When the American political commentator and noted peanut butter lover William F. Buckley Jr. arrived at an English boarding school in the late 1930s, care packages from home would include jars of peanut butter, which his British peers, he later wrote, “one after another actually spit out.”
The travel writer Rick Steves once recalled that for his first visit to Europe, in 1973, he packed a big plastic tube with what he knew couldn’t be found there: “a swirl of peanut butter and strawberry jam.”
But over the last decade, Britain and many other corners of Europe have come around. Perched between the jams and marmalades at Waitrose, a popular British grocery chain, there are now 35 varieties of peanut butter — creamy and chunky, sweet and salty and extra-dark roasted, crammed into jars, squeeze bottles and two-pound tubs.
In cities across the United Kingdom, peanut butter appears in shortbread form at Hawksmoor, a high-end steak chain; in a tart at the Greek chain Gaia, and sandwiched among 20 tiers of chocolate and mascarpone in a viral layer cake at Lavo, an Italian restaurant in affluent Mayfair. Peanut butter — or as Jon Krampner, the author of “Creamy and Crunchy: An Informal History of Peanut Butter,” calls it, the “all-American spread” — has well and truly landed across the Atlantic.
Britain is not the first European nation to take up the sticky baton — the Netherlands outpaces even the United States in peanut butter consumption, according to Mr.

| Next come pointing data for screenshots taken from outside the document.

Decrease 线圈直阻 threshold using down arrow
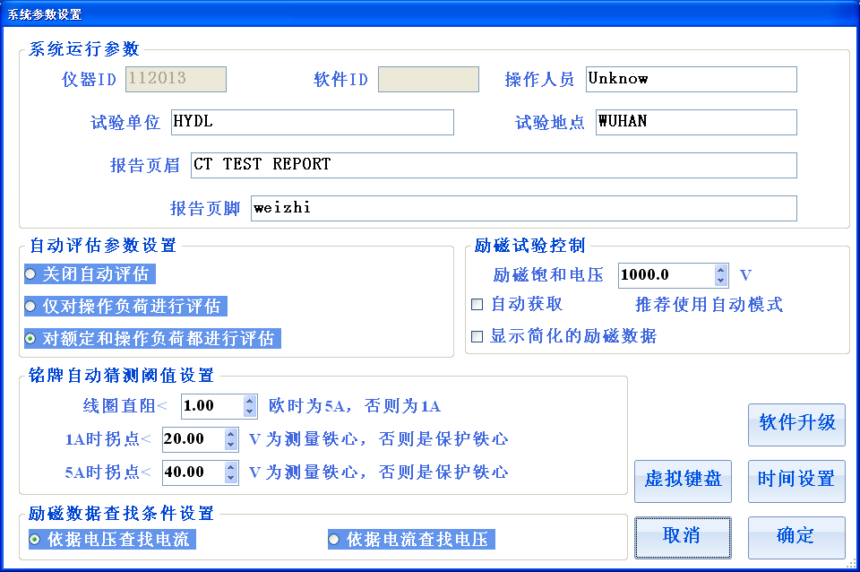The height and width of the screenshot is (572, 860). point(247,411)
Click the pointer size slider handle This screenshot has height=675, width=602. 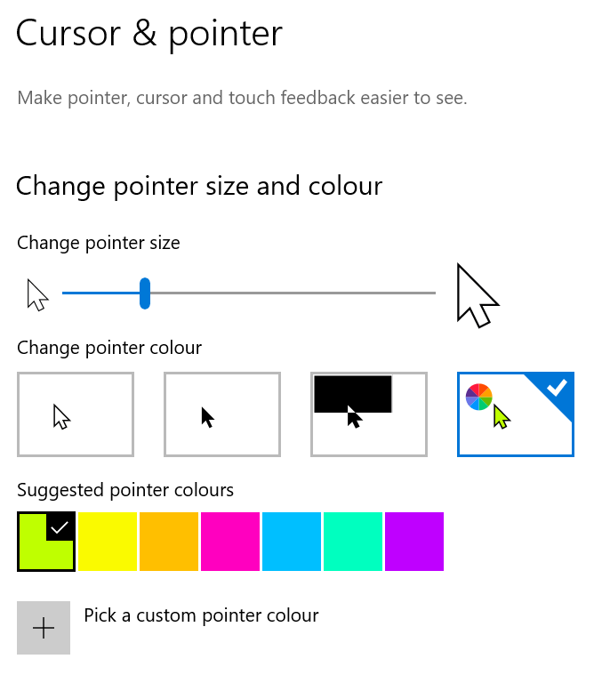coord(145,293)
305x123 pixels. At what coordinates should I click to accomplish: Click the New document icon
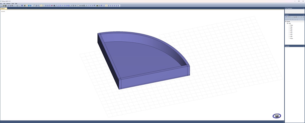pos(2,5)
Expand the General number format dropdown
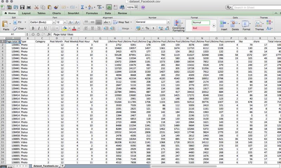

Krampner. Yet it is the most recent European country where the product has taken off, with sales skyrocketing in Britain over the last half-decade as it’s popped up in brownies, bakes and burger relishes and as a topping for curries and crumpets.
According to a report from Market Data Forecast, European peanut butter sales are growing at an estimated rate of more than 10 percent each year, a market likely to be worth $1.35 billion by 2026. Britain is the “growth engine in the area,” the report says.
In 2020, peanut butter outpaced jam, the quintessential British preserve, for the first time in sales. A year earlier, perhaps sensing a shift in tastes, Marmite, the yeasty black spread beloved in Britain for more than a century, introduced a peanut butter-Marmite hybrid.
But how peanut butter conquered Britain depends on whom you ask. Mr. Krampner points to “gastronomic imperialism,” and the continued influence of American culture.
British peanut butter is different from its forebears in the United States. The jars filling shoppers’ baskets are more salty than sweet, with many starting out as small-batch products rather than mega-brands. (For decades, Sun-Pat, the closest the United Kingdom has to Jif or Peter Pan, remained a lone warrior on shelves.)
ManiLife’s Deep Roast Crunchy was named Britain’s best peanut butter in a taste test by The Times of London this year, having started life in an old rugby-club kitchen in London rented by its founder, Stu Macdonald, less than a decade ago. Pip & Nut, another popular brand, also had humble beginnings.
Peanut butter is a favorite of Flic Everett, a 53-year-old writer living in Scotland, who said she was “genuinely upset” to find Pip & Nut out of stock in her local store. “U.K. options have improved massively,” she said.
Andy Coley, 48, a leadership trainer based in London, said his family of four goes through a two-pound tub every two weeks: “It goes into porridge, onto pancakes, toast and in with noodles for satay.”
He recalls that very few options were available when he was growing up, but in the last five years he’s been pleased to find “more choice and ranges.” His go-to these days is the Grandessa 100 Percent Smooth peanut butter he buys from Aldi.
More options abound on the continent. In Brussels and Paris, there is Buddy Buddy, a “nut butter atelier” selling peanut butter cups, coffees and cruffins, as well as its own line of peanut butters. And in the Netherlands, there is de Pindakaaswinkel, Europe’s first dedicated peanut butter store.
Founded by Michiel Vos in 2016, the shop offers an eclectic mix of jarred peanut butters in flavors like salted caramel, lemongrass and chili and coconut. “I thought, well, I should not bet everything on one flavor,” Mr. Vos said. “Let’s do 10 different peanut butter flavors, probably there will be one that’s acceptable.” He now has 11 stores across the Netherlands.
Still, one American favorite yet to take off there, or in Britain: the peanut butter and jelly sandwich. Despite her love of the spread, Ms. Everett said that “not being American, I have never, ever eaten it with jam.”
The sandwich’s flavors are partly recreated at Gelupo, a gelateria in London, and the restaurant Duck & Waffle has a waffle-based version on its brunch menu, but as far as kids’ lunch bags go, forget it.
As a new generation of adults increases its consumption and goes on to have children, however, younger Britons may develop a nostalgia for peanut butter. Ryan Lepicier, the president and chief executive of the Atlanta-based National Peanut Board, reflected on the “emotional connection that Americans have to peanut butter” that begins with Mom’s PB&J, and lasts a lifetime.
“Peanut butter is like home,” he added. In another decade, Brits may be saying the same.